Hoyt & Roberts, comps. Hoyt’s New Cyclopedia of Practical Quotations. 1922.
Romance
Parent of golden dreams, Romance!
Auspicious queen of childish joys,
Who lead’st along, in airy dance,
Thy votive train of girls and boys.
Byron—To Romance.
Romances paint at full length people’s wooings,
But only give a bust of marriages:
For no one cares for matrimonial cooings.
There’s nothing wrong in a connubial kiss.
Think you, if Laura had been Petrarch’s wife,
He would have written sonnets all his life?
Byron—Don Juan.
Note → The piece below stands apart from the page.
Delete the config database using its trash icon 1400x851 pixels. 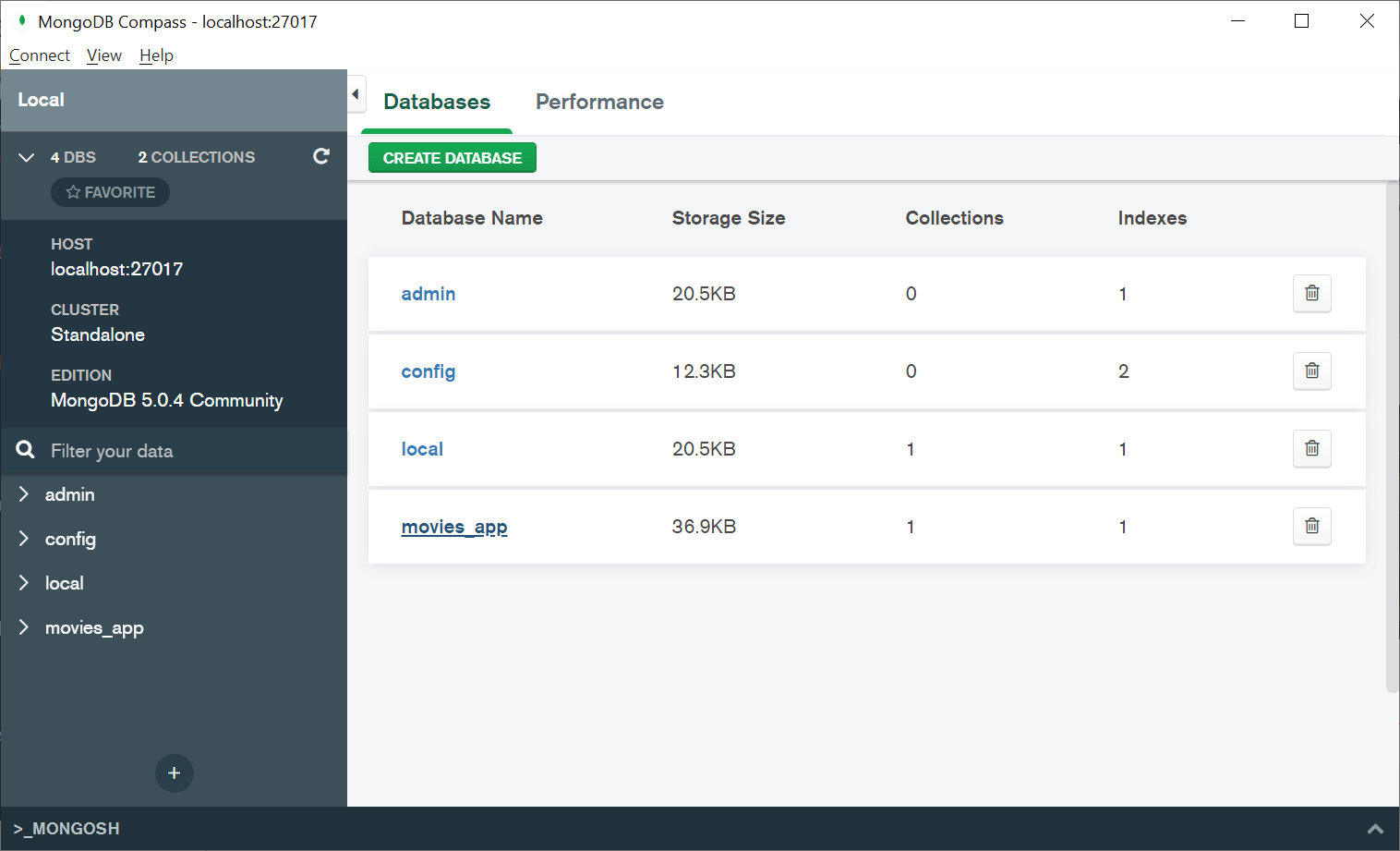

Canto III. St. 8.
He loved the twilight that surrounds
The border-land of old romance;
Where glitter hauberk, helm, and lance,
And banner waves, and trumpet sounds,
And ladies ride with hawk on wrist,
And mighty warriors sweep along,
Magnified by the purple mist,
The dusk of centuries and of song.
Longfellow—Prelude to Tales of a Wayside Inn. Pt. V. L. 130.
Romance is the poetry of literature.
Madame Necker.
Lady of the Mere,
Sole-sitting by the shores of old romance.
Wordsworth—A Narrow Girdle of Rough Stones and Crags.